Feedback & Followups

Deep Dive — that Cloudflare Outage

There was quite a bit of disruption on the internet for a few hours this week when Cloudflare suffered a system-wide outage on some of its services. Big-name websites were affected, but so were lots of smaller websites like bartbusschots.ie and podfeet.com. Some people are assuming we Cloudflare users must really be regretting our choice, but I, for one, am absolutely not. If anything, the way the company responded to this incident has strengthened my trust in them and their services.

I think a lot of the criticism comes down to measuring against the wrong yardstick. The question isn’t “is Cloudflare perfect?”, but “is Cloudflare better than I could achieve alone?”. When I measure my reliance on the service by that metric, I can give a full-throated ”YES!” in response!

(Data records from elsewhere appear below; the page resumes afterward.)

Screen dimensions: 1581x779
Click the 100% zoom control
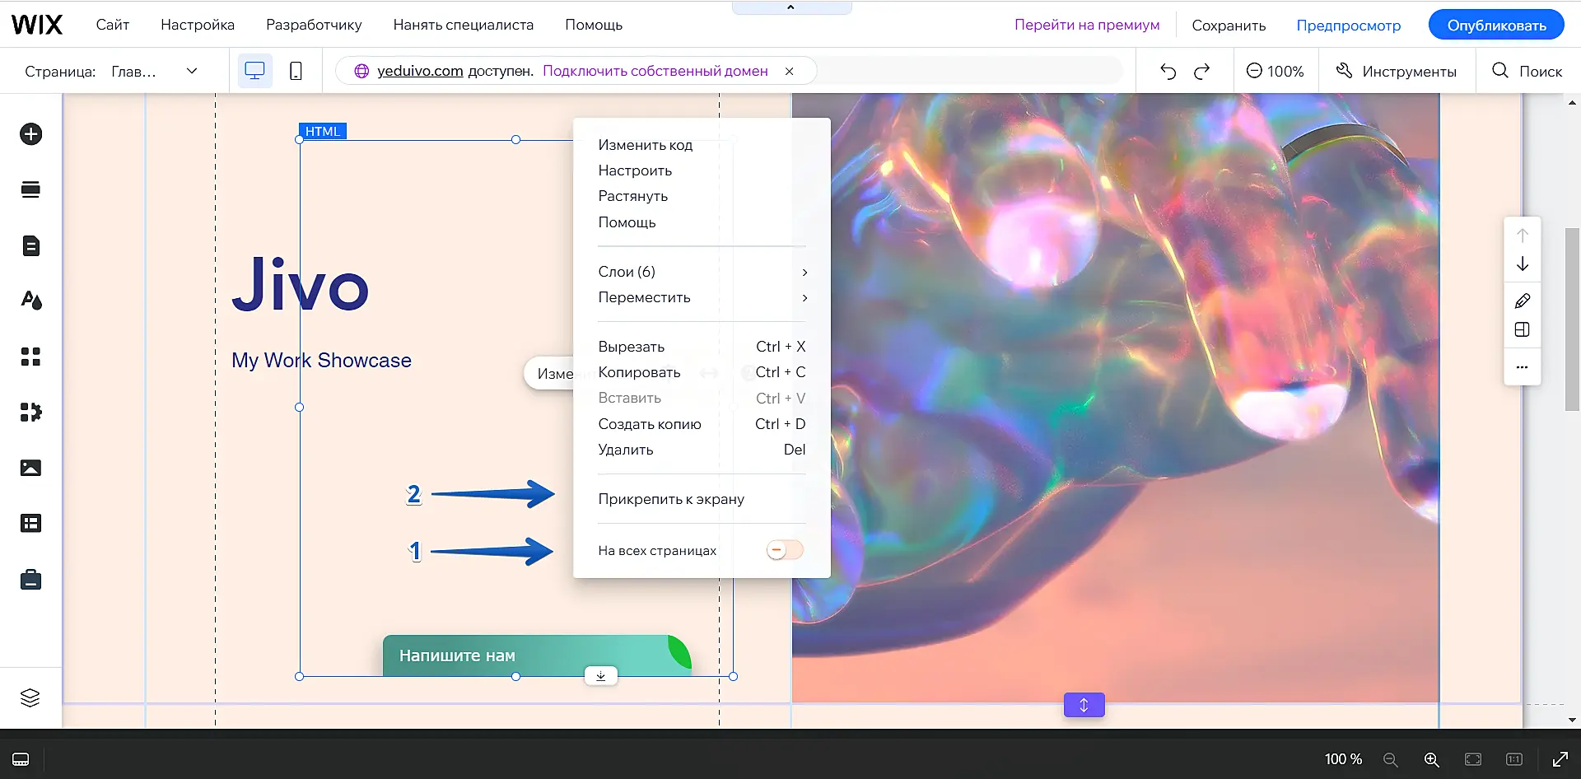point(1275,72)
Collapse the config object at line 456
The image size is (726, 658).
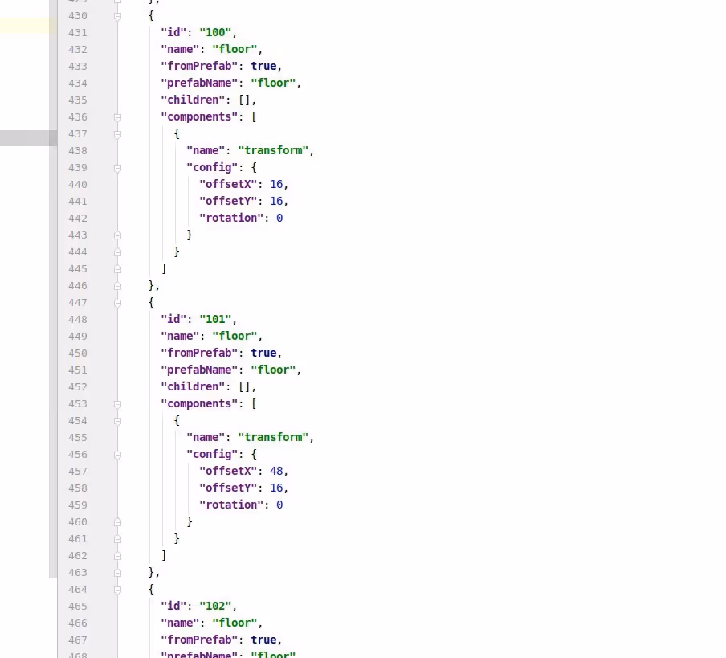coord(118,455)
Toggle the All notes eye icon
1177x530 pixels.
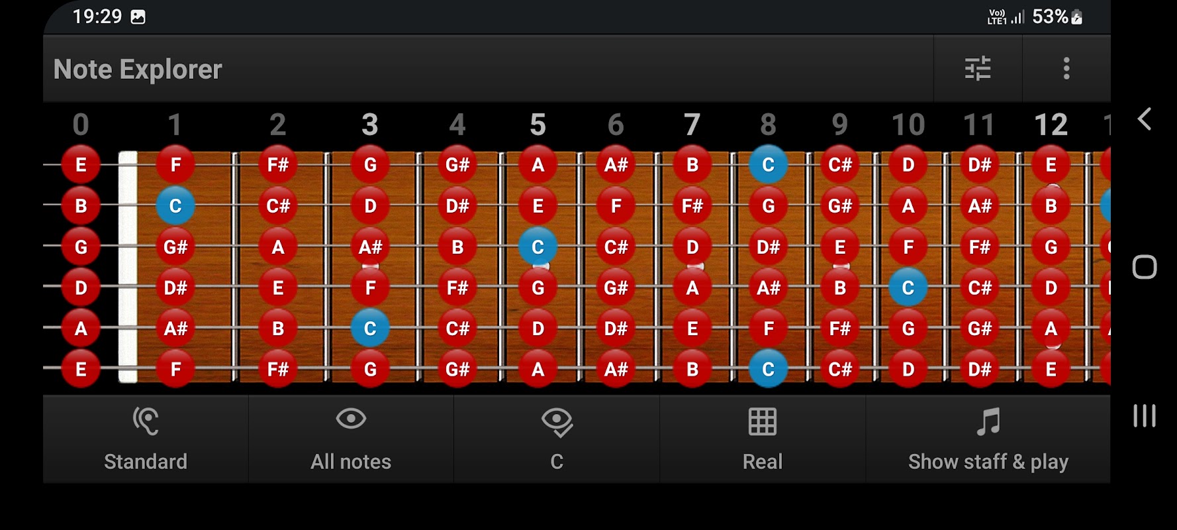pos(351,419)
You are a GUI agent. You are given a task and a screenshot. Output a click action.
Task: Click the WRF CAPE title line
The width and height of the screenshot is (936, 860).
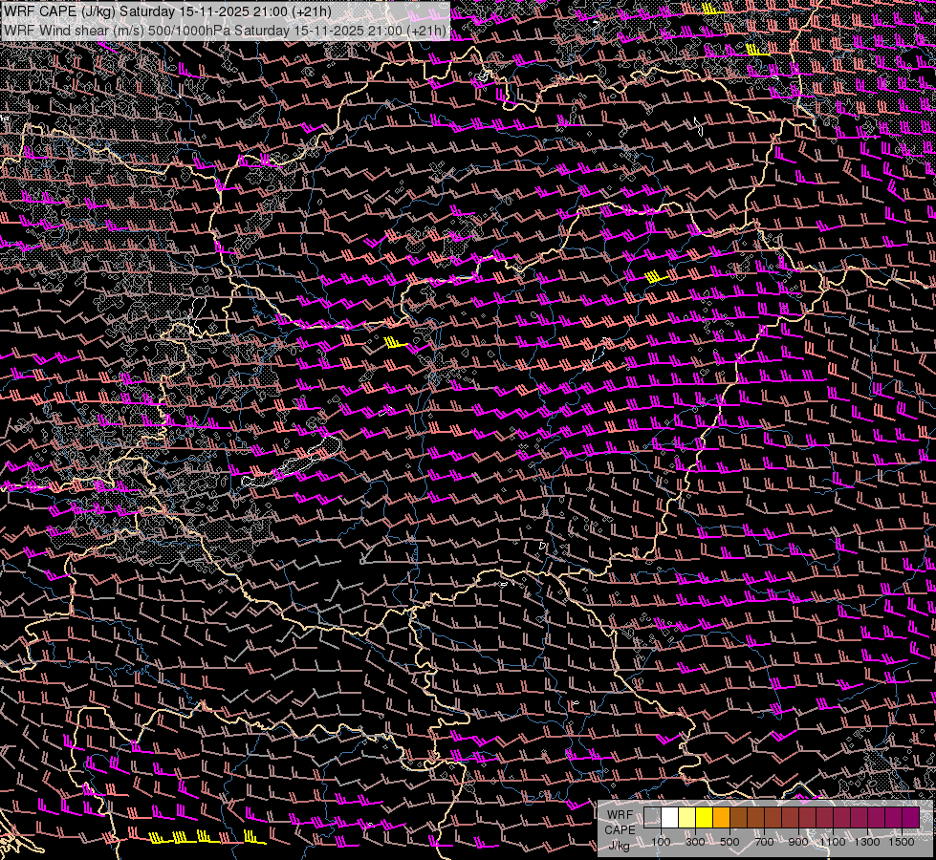(168, 11)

Cloudflare offer many services, but their three most prominent are:

  1. Authoritative DNS hosting
  2. Website proxying, caching, and protection
  3. Public DNS resolution (1.1.1.1)

The 1.1.1.1 public DNS resolver was not affected by this outage at all, so we can ignore that for the remainder of this discussion.

When you own your own domain, two or more DNS servers somewhere on the internet need to act as the authoritative source of DNS records for that domain. For your domain to continue to exist on the internet, the control panel powering those servers needs to be secure, and the servers themselves need to be secure and resilient.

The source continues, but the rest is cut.